I would prefer to not do more then one release per year, at least I do not have the resources to manage that. If more people take over maintaining and also fixing bugs it would be nice and possible.

The problem in the past was not that we didn't had the good plan to make more releases, but the lack of man power.

For each release, we need to work backwards, and make the feature freeze for 
the March release in, say, early January so the first RC can come out in 
January, we can have a few RCs leading up to a final release sometime within 
60-75 days.

The reasons to do this:

- Some people can only use stable releases because of their business needs or their 
personality. (Or because we tell them "Only Use Stable!") Regular releases let 
them use the newest features.

- Contrarily, a long release cycle "traps" new stuff behind something that "isn't 
quite done."

- We don't waste time producing and testing patched versions of the previous 
release. There were seven patch releases in the 19.07 series (running from 
January 2020 through August 2021). A regular release schedule could have 
avoided many of these.

- Having a firm feature freeze date decreases stress. If a particular feature 
is done/substantially working, it goes in. If it's not quite ready, it can skip 
this release, and get into the next release. (The alternative is what I think 
happened with DSA. It was a big change: there were a large number of problems 
that took a long time to iron out. That kept pushing out the date...)
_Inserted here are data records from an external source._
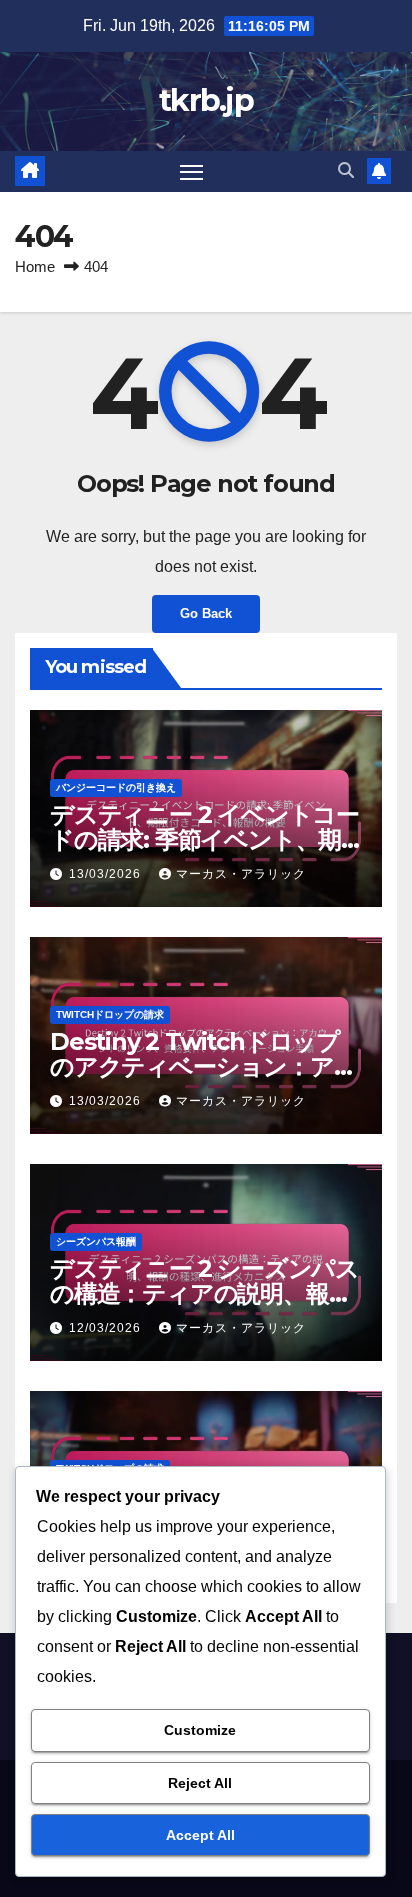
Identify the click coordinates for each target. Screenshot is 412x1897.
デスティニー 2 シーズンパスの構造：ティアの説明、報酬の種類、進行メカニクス (204, 1293)
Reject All (200, 1783)
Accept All (200, 1835)
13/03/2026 (107, 874)
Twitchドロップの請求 (110, 1014)
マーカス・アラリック (241, 874)
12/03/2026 (107, 1328)
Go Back (206, 613)
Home (35, 266)
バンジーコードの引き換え (116, 787)
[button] (346, 170)
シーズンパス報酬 (96, 1241)
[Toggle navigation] (192, 172)
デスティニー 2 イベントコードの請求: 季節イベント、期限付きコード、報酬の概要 (204, 839)
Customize (200, 1730)
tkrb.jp (206, 100)
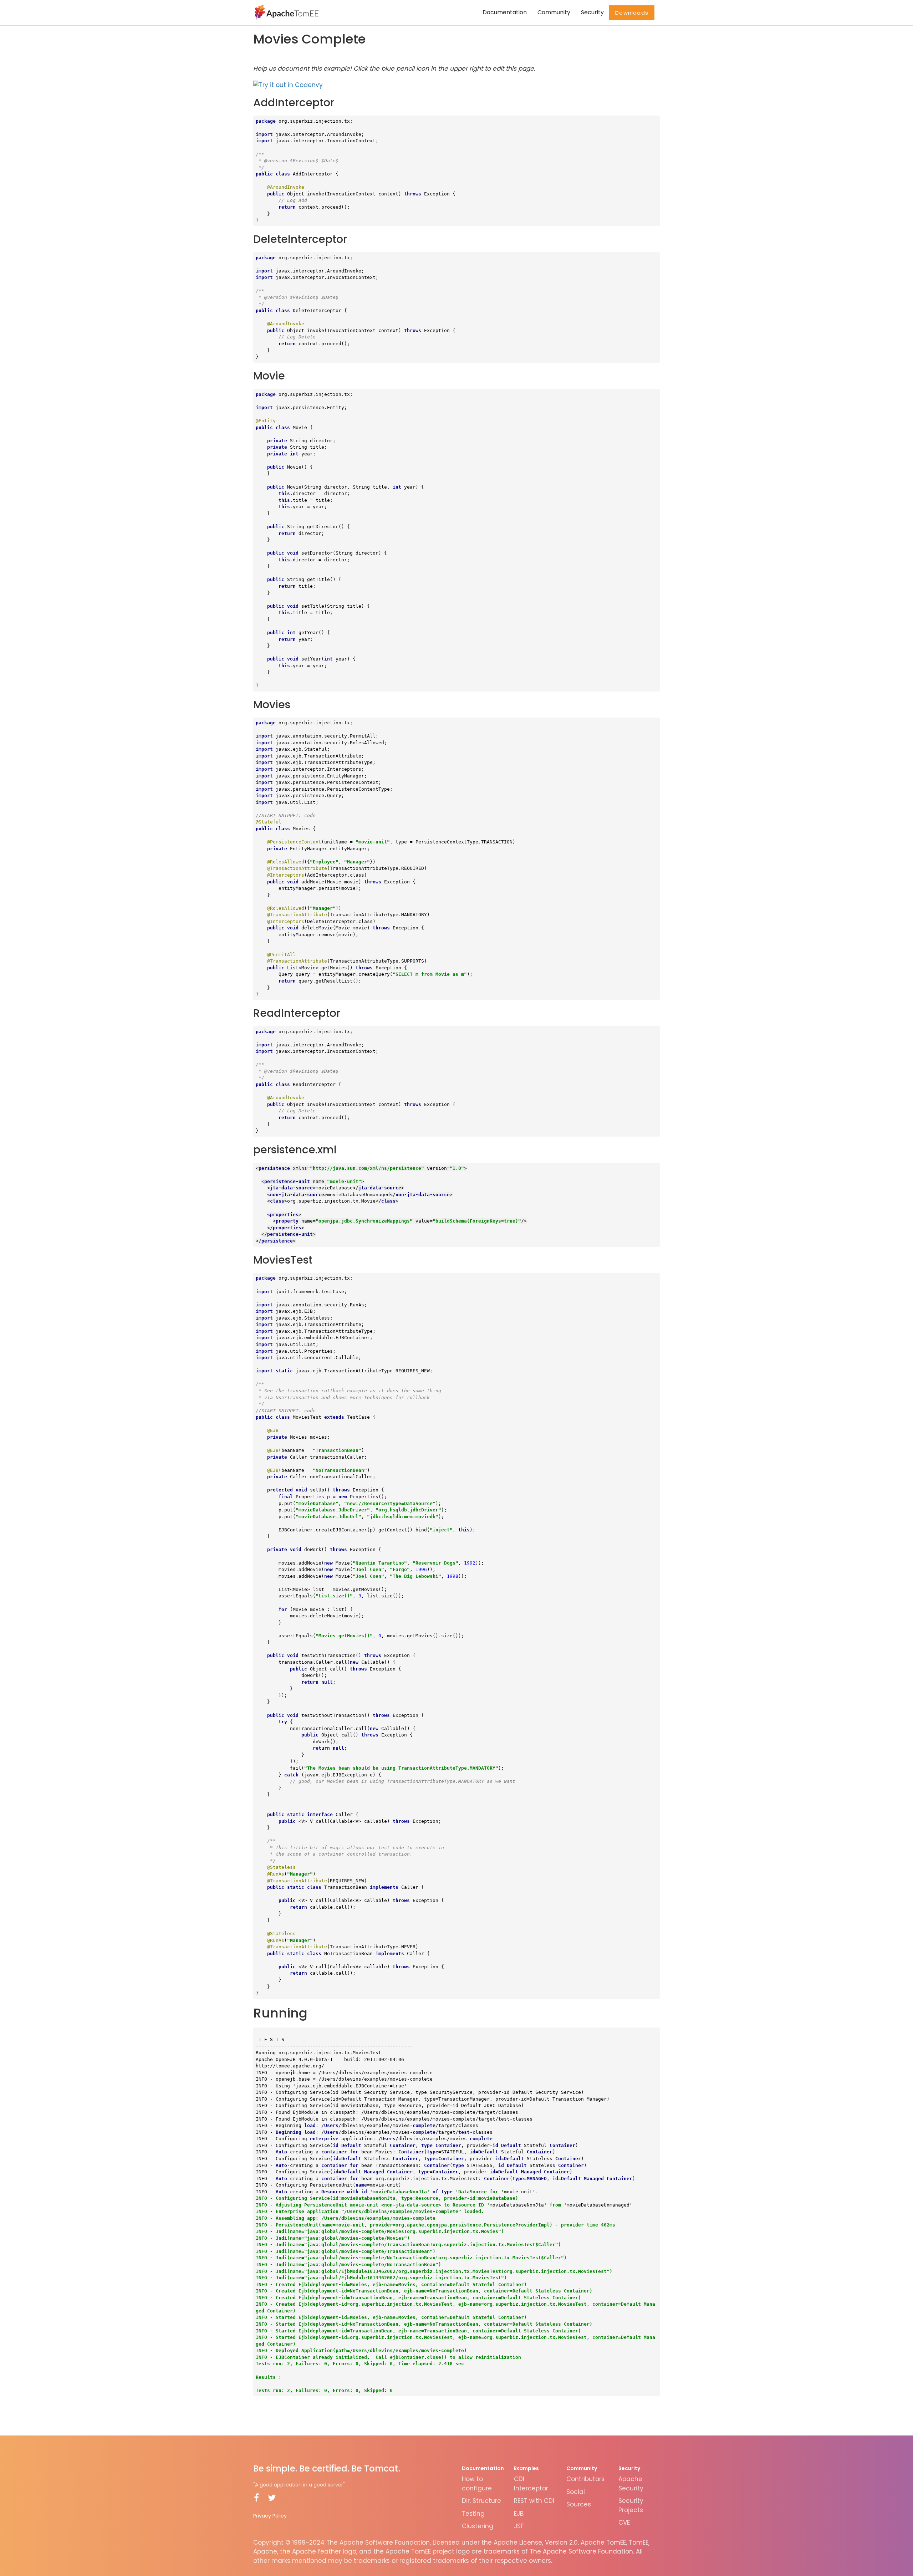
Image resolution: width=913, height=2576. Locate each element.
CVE (624, 2522)
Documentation (505, 12)
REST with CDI (534, 2500)
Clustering (477, 2526)
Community (553, 12)
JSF (519, 2526)
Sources (578, 2504)
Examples (526, 2468)
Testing (473, 2513)
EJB (519, 2513)
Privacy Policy (270, 2515)
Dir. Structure (481, 2500)
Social (575, 2492)
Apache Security (630, 2484)
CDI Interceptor (531, 2484)
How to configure (477, 2484)
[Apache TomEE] (286, 12)
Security (592, 12)
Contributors (585, 2479)
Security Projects (630, 2505)
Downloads (631, 12)
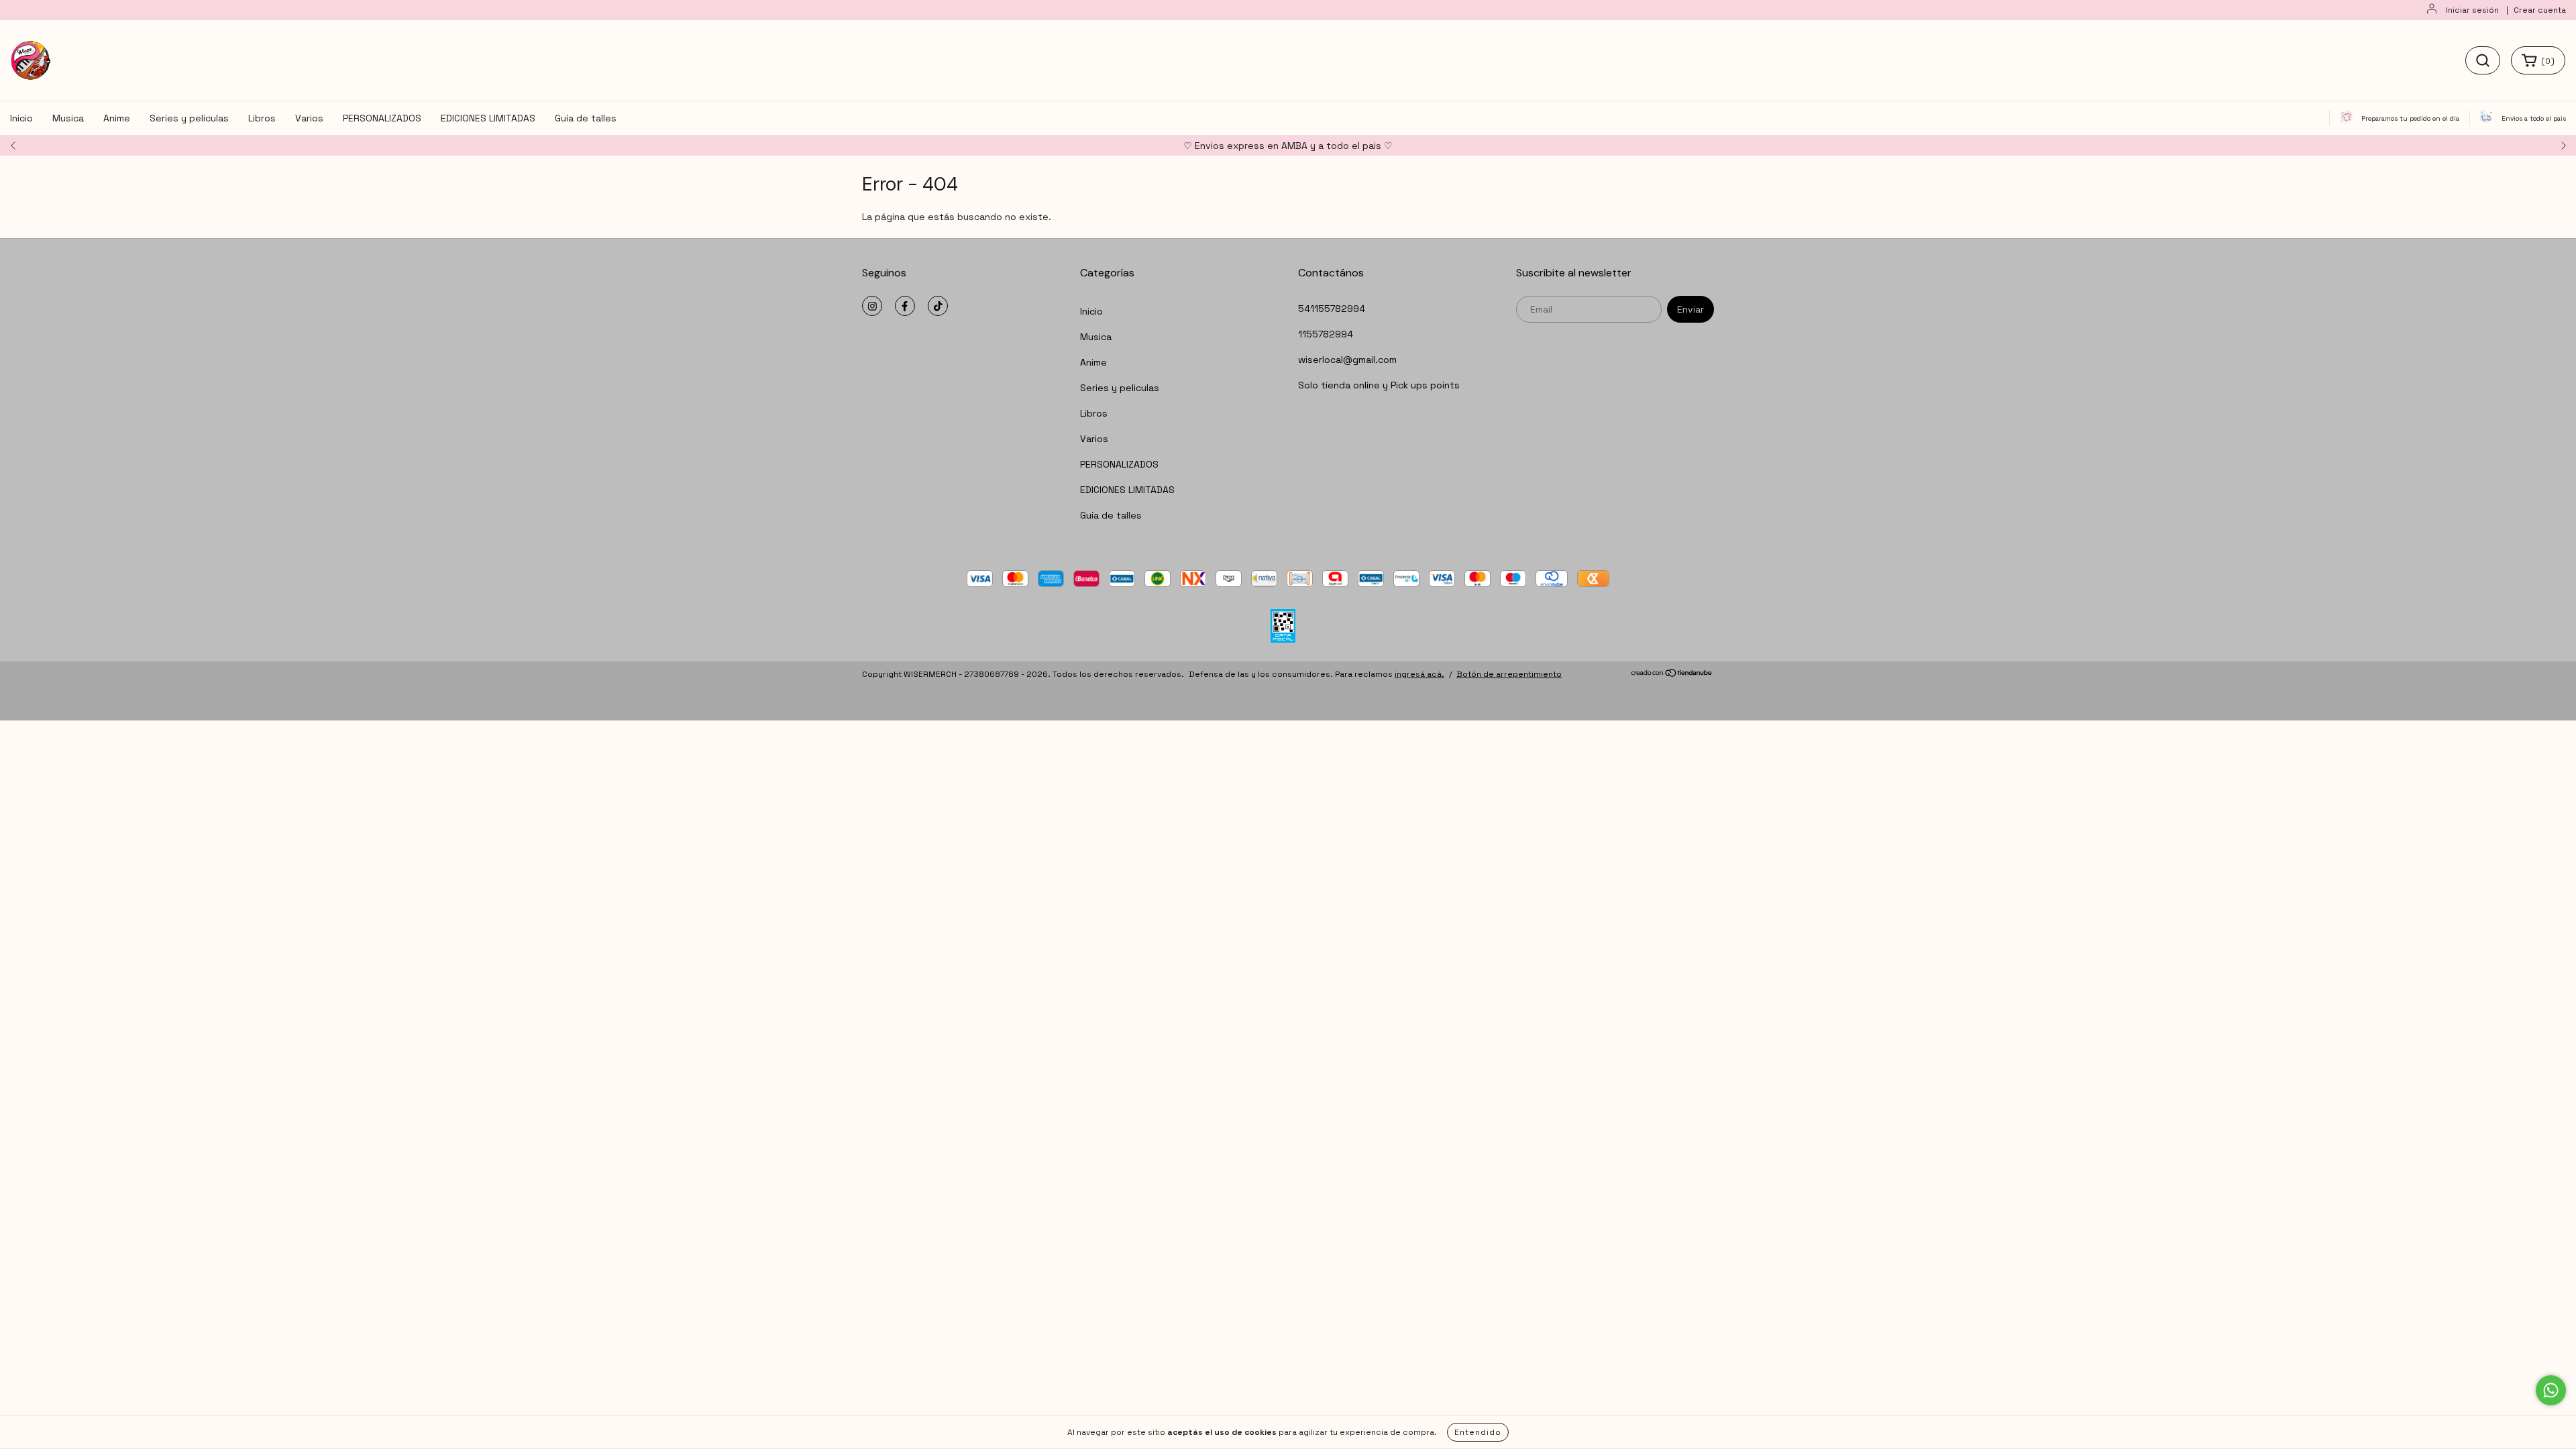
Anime (116, 118)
What happens if some parts are already in master and the rest is missing? Some targets already used DSA, but the configuration was not really supported in UCI and LuCI last time. With a fixed feature freeze we would have released without Luci support to configure some switches.

- Customers (our users, our industry partners) gain confidence in projects that can meet 
their deadlines. Imre noted that "industry is using the snapshots..." but I 
suspect the extended schedule just worries other vendors.

Does this need a vote? Thanks.

I would not do a vote about this. The problem is not coming to a decision, but finding people who execute this.